KCK priest dies after 63 years at the altar
Conservative monsignor had served under seven popes
Kansas City, Kan. ? A Catholic priest here died Christmas Day after leading his church for 63 years, ending what may have been the longest active tenure at a U.S. parish.
Monsignor Heliodore Mejak, 98, became a priest in 1935 and served under seven popes. He said his first Mass at Holy Family Church on Aug. 1, 1944, and never left.
“To be that old and to continue to function and to care for the community, that certainly shows his dedication and his love for his people,” said Thomas Tank, vicar general of the Archdiocese of Kansas City in Kansas. The archdiocese said it believes Mejak was the nation’s oldest active priest.
Besides his longevity, Mejak will also be remembered for his staunchly traditional view of Catholicism and his devotion to his parish. In addition to his priestly duties, he carried out repairs in the church, cut the grass, managed the finances and even prepared the weekly bulletin.
“He was a stellar priest,” said Mary Ann Grelinger, a former parishioner who wrote Mejak’s biography for Homiletic & Pastoral Review magazine. “He said Mass every day. He never took a day off or a vacation. Most priests do. He didn’t.”
Mejak celebrated Mass until about a week before his death despite failing health and eyesight.
“He couldn’t see,” said Kevin Fogarty, a Wyandotte County firefighter who had attended the church for about 10 years. “He wore ‘welding goggles’ with huge magnifiers. When he said Mass, it was obvious he was reciting from memory. He couldn’t read it at all.”
Holy Family, a Slovenian parish, drew parishioners who shared his conservative view of Catholicism. He was the last priest in the archdiocese to stop celebrating the Mass in Latin following the Vatican II church reforms of the 1960s.
He resisted attempts to have laypeople serve communion and said the host wafer should be served only from a priest’s hand, not in the hand of the recipient.
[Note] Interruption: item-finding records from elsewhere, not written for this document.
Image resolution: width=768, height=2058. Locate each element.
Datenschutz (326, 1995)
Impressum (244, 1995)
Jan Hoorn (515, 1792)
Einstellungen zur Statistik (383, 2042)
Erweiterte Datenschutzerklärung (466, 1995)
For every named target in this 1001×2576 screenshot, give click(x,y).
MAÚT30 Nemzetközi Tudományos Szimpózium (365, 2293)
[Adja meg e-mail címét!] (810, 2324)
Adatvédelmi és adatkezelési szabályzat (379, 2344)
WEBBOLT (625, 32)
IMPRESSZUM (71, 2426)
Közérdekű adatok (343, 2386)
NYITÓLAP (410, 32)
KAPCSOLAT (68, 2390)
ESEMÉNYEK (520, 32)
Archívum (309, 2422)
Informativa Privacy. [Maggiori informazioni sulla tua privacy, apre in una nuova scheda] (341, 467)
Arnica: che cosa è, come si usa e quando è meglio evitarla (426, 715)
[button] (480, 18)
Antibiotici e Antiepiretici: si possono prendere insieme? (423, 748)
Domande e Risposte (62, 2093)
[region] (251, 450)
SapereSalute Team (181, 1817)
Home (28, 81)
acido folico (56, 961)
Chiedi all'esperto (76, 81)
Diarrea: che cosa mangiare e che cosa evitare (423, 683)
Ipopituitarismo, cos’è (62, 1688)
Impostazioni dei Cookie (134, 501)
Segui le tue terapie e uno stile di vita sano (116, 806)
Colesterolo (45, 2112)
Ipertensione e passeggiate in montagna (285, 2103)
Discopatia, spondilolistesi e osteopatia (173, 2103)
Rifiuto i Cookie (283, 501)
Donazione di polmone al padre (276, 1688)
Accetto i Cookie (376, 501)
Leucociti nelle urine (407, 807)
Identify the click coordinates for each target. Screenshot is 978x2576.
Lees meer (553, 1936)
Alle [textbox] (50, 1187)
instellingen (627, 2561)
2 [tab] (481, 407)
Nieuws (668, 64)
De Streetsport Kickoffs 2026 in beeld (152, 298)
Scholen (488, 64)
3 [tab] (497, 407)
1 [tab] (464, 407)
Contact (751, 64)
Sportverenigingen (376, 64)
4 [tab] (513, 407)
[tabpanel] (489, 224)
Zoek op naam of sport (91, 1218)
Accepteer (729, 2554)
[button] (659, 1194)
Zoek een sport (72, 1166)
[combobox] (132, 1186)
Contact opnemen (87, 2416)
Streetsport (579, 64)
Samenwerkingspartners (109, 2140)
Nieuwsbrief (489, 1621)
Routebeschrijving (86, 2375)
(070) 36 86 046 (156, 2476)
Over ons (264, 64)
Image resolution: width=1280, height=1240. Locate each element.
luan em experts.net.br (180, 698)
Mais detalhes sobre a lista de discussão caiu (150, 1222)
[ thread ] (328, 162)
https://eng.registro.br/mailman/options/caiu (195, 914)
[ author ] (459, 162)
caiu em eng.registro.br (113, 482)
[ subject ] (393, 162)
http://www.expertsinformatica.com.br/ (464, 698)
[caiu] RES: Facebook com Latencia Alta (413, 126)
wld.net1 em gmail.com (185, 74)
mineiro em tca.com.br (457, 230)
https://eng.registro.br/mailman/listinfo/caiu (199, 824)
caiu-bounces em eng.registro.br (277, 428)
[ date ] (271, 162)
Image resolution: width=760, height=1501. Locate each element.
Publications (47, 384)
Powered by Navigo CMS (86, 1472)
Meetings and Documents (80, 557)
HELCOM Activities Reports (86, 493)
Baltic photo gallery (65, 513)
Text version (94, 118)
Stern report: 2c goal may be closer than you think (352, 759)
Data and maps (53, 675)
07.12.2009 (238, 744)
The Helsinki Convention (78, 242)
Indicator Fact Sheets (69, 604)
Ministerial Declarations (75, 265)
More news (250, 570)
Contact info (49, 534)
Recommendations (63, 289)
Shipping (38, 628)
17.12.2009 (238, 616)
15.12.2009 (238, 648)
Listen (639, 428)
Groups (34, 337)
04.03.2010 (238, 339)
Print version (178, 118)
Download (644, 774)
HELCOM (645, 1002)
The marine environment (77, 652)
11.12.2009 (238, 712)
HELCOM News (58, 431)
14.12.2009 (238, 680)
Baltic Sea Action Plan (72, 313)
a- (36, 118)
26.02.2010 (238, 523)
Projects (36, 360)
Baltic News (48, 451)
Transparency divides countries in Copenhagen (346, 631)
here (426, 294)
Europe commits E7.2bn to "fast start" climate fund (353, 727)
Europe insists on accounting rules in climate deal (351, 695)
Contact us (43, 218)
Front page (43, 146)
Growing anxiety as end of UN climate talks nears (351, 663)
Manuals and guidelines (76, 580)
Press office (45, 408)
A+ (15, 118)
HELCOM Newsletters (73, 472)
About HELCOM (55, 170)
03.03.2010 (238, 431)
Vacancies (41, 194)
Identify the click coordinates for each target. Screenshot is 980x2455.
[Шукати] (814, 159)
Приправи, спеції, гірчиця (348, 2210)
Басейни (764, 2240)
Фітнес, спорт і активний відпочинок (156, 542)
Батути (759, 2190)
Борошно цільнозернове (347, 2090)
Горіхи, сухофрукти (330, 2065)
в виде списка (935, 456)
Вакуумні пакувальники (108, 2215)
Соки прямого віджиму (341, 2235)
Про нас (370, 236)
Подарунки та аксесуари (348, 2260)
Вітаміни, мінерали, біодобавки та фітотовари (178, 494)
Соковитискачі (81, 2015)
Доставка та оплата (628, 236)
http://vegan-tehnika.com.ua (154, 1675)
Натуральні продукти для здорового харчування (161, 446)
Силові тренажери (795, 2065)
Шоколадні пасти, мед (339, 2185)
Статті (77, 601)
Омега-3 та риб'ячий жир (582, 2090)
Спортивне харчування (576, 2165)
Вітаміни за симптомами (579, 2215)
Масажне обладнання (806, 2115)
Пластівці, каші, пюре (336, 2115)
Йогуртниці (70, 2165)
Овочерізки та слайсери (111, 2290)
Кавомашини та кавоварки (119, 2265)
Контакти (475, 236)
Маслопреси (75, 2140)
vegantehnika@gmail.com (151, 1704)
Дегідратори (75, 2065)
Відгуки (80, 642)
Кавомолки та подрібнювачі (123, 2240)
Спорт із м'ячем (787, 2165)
He also wanted recipients to kneel for communion rather than stand.
Mejak also ignored a Vatican II recommendation for congregation members to shake hands or hug as a sign of peace during Mass.
“He said the presence of Jesus Christ on the altar should be the focus, not each other,” Grelinger said. “A sign of peace was something that distracted from the Eucharist.”
Kirk Kramer, an editor for the Digital Library at the Catholic Reformation in Virginia, said he attended the church in the 1980s and that it was a home for traditionalists.
“His parish, his church was a haven of holiness,” Kramer said. “There was a sense of the sacred and the mysterious and the beautiful at a time when you had to look for that. When you went to Holy Family, you got the Mass of the church, authentic Catholic doctrine and not theological opinion.”
Mejak also had a playful side, indulging his interest in trains by building electric trains in the church basement that he liked to show children, Grelinger said. He based the trains on old pictures and drawings.
He graduated from St. Benedictine College in Atchison, Kan., and Catholic University in Washington. He served several churches in Kansas before being sent to Holy Family, where he had to learn the Slovenian language.
“He was very humble, very loyal and a gentle man,” said Charles Andalikiewicz, 77, who knew Mejak since he was a boy and went on to be a priest in Louisburg, Kan. “He was also very scholarly.”